В тяжелейших испытаниях он проявил трогательную заботу о матери и незаурядную самоотвержен-ность. Им в училище давали, дополнительно к общему пайку, по две-три оладушки из случайных запасов муки. Одну он съедал сам, а другую нёс матери. Тот, кого мучил длительный, беспощадный голод, поймёт, какая для этого нужна выдержка.
А ведь мог уехать из осаждённого Ленинграда – частично их спецшкола была эвакуирована. Но Виля отказался наотрез, потому что не мог оставить «мамочку», как неизменно ласково называл он Гиту.
О ленинградской блокаде написано много. Не мне дополнять «Блокадную Книгу». Но в книге моей жизни, в её первой части, Виля был видным героем, и о нём, о его смерти расскажу со слов Гиты. Я помню и содержание её письма, и её рассказ при первой встрече, когда она позже, летом, до нас добралась. Потом во всю жизнь она к этим сценам больше не возвращалась вслух, а в её сознании они (в этом она сама признавалась) ежедневно живут до сих пор, хотя сейчас (1) ей уже 78 лет.
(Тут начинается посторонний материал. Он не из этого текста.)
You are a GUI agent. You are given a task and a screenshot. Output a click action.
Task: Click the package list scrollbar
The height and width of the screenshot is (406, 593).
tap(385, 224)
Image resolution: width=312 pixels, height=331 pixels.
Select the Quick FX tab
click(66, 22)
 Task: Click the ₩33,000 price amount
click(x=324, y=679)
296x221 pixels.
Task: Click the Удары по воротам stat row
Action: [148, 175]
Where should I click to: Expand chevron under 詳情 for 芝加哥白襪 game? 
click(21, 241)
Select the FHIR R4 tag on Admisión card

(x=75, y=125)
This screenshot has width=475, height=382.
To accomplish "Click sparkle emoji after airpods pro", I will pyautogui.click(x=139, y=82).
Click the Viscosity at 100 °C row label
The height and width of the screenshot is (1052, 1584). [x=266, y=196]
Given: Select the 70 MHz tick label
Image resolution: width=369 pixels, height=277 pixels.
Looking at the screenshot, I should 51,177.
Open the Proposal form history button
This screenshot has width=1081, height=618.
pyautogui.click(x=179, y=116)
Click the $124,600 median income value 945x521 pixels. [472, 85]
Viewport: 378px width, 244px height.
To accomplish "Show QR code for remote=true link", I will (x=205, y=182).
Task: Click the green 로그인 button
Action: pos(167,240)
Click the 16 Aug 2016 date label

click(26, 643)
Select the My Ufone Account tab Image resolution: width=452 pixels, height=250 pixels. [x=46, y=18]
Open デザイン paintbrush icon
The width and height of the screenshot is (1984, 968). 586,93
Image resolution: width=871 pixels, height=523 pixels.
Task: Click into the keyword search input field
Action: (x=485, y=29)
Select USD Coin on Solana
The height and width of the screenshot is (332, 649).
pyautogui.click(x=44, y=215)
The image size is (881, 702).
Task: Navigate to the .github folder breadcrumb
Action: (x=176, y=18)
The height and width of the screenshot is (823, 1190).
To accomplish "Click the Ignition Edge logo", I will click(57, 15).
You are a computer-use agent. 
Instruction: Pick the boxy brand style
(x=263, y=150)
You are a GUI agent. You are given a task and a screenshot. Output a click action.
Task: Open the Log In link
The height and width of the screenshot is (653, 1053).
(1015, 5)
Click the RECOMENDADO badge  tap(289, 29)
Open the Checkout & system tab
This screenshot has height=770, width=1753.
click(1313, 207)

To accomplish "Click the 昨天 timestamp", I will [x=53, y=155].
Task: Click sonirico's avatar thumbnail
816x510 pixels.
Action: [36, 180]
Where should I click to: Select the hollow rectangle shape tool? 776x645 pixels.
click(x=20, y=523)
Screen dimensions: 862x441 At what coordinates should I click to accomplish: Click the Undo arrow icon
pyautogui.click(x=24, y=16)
Виля ходил в свою спецшколу,. пока был в состоянии передвигать ноги. За несколько дней до смерти не смог натянуть сапоги на опухшие от голода ноги и остался дома. Но, кроме того, он был сильно простужен, лёг в постель, и Гита его лечила. Где-то добыла ему дольку шоколада, дала ему, а сама куда-то вышла. Вернувшись, нашла его мёртвым..
Обмывала сама – да и то героизм, что обмывала… Соседка Эти (через много лет она сама мне это рассказывала, когда я гостил у Разумбаевых в Ленинграде) договорилась с матерью: «Если умру первая, ты со мной не возись - выбрось мой труп с седьмого этажа через окно. Ну, а ты вперёд умрёшь – не обижайся: я то же с тобой сделаю. Вынести и похоро-нить у меня сил не хватит». Мать умерла, дочь выжила.
Обмывая сына, Гита извлекла у него изо рта так и не съеденную шоколадку. Чтобы похоронить «по-людски», за баснословную цену (несколько дневных паек хлеба) приобрела гроб, сколоченный из старого шифоньера, и свой собственный шкаф отдала впридачу: на материал для следующего гроба. Сама обрядила, сама выволокла, уложила в гроб, привязанный к саночкам, прикрыла крышкой, из-под которой виднелась белоснежная простыня, а заколотить крышку – сил уже не хватило – надо было себя поберечь, чтобы ещё и на кладбище дотянуть самый печальный и дорогой материнский груз. Тащила – и слышала за спиной реплики бредущих тенями прохожих: «Вон ведь как чисто обряжен покойник – живут же ещё люди-то!» Закопали его где-то на ближнем кладбище – кажется, на Волковом, а потом во всю жизнь Гита не могла найти его могилу и до сих пор жалеет вслух, что не свезла на Пискаревское, где хоронили в ямах навалом, но зато теперь там парадный, всемирно известный мемориал.
*
Плакали Этя, и мама, и бабушка, громко всхлипывал я, а испугавшись, поддавал и Вовка, хотя и не понимал, зачем ревёт. Зоря куда-то убежала, и у входа в избу её, плачущую, встретил папа, который как раз вернулся с работы.
- В чём дело? – спросил он, увидав её залитую слезами физиономию.
- Виля умер… - неясно пробормотала она, а папе послушалось – «Феля».
- Что? Упал в колодец?! – выкрикнул он и сам не свой вбежал в избу. Но здесь, завидя меня, целого и невредимого, почувствовал, как сам потом сокрушённо и покаянно мне признался, облегчение…
Вот какие «облегчения» припасала война!